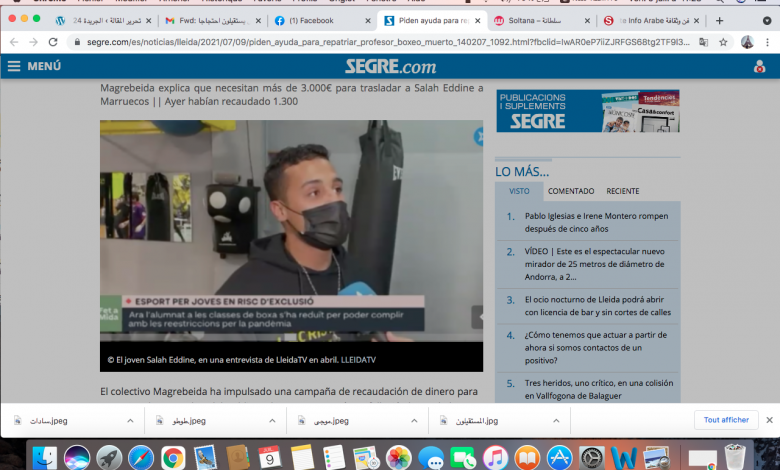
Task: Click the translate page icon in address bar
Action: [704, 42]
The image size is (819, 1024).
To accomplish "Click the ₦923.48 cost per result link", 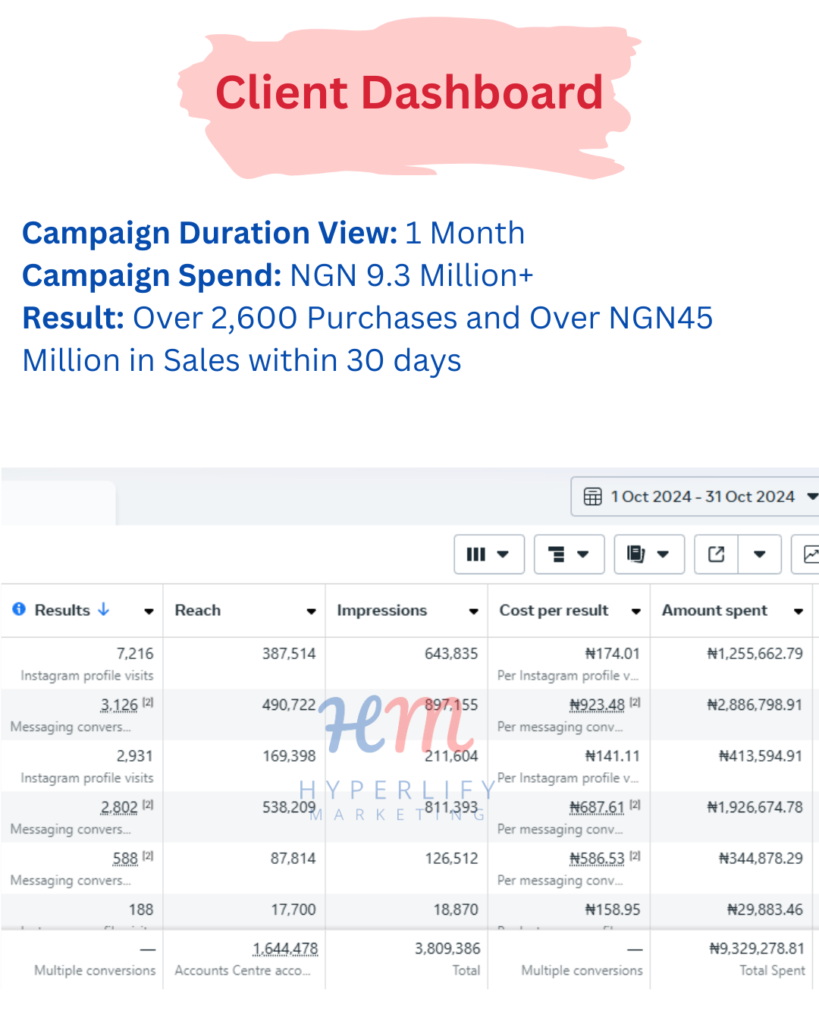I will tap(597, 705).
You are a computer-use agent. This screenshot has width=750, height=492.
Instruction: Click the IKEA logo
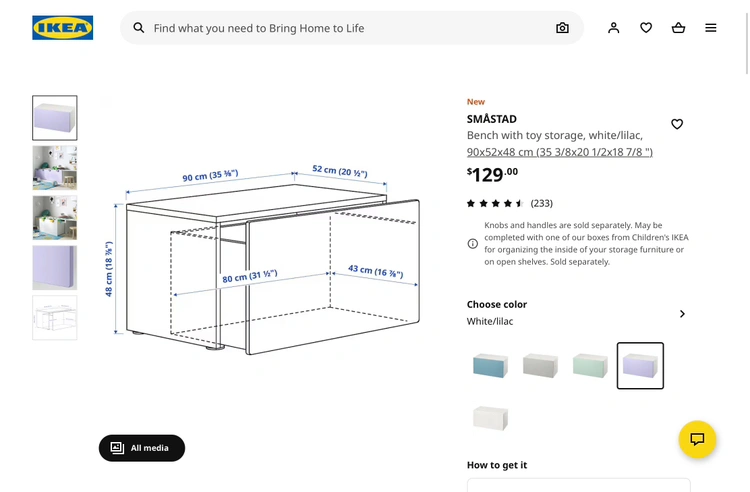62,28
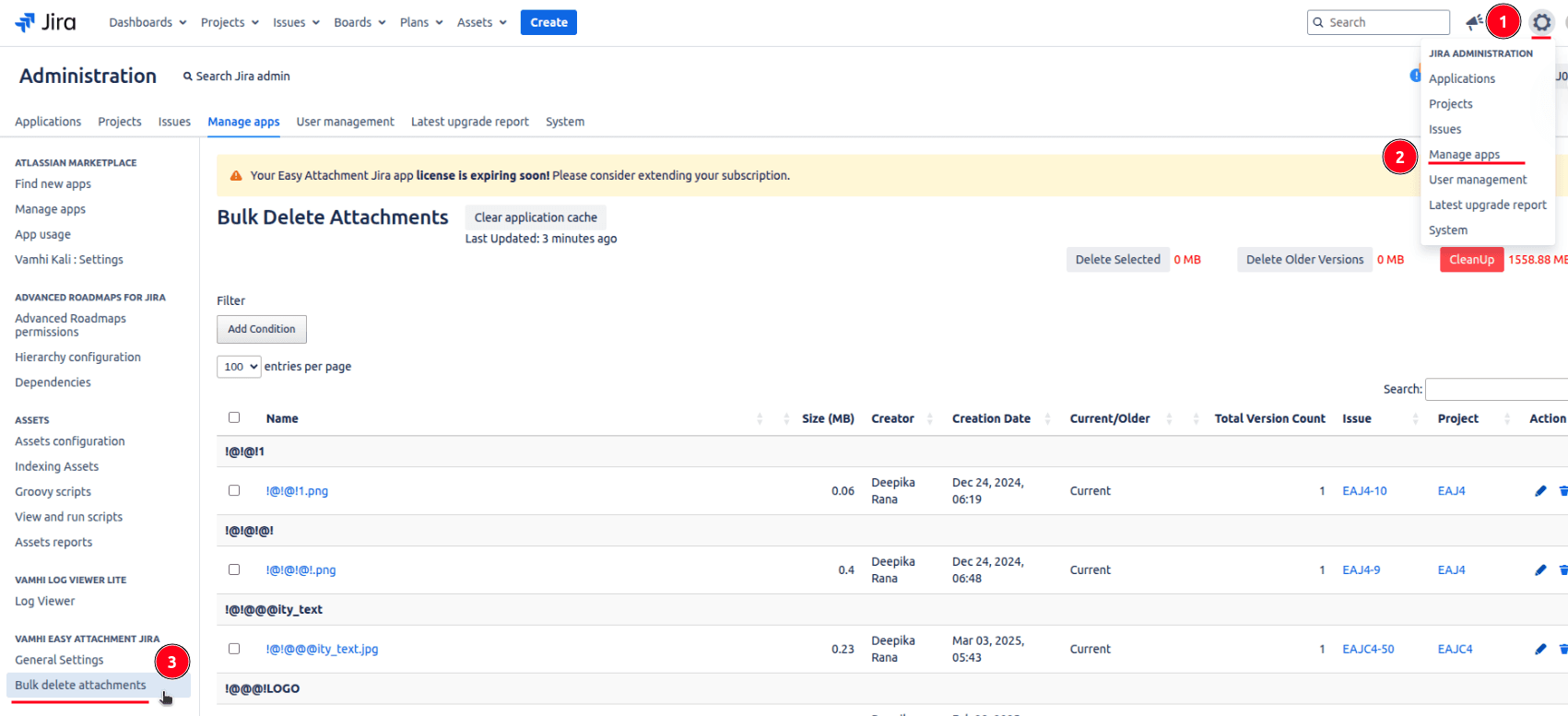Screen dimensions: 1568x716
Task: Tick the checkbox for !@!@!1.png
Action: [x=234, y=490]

········

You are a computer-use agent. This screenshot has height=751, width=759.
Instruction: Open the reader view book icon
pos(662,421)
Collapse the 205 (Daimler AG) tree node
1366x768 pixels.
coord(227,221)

········

For each line in the data above that contains the string "This", extract the line.

(Expected answer):
You are a computer-use agent. This screenshot has width=750, height=492.
You are a computer-use agent. This screenshot has height=751, width=759.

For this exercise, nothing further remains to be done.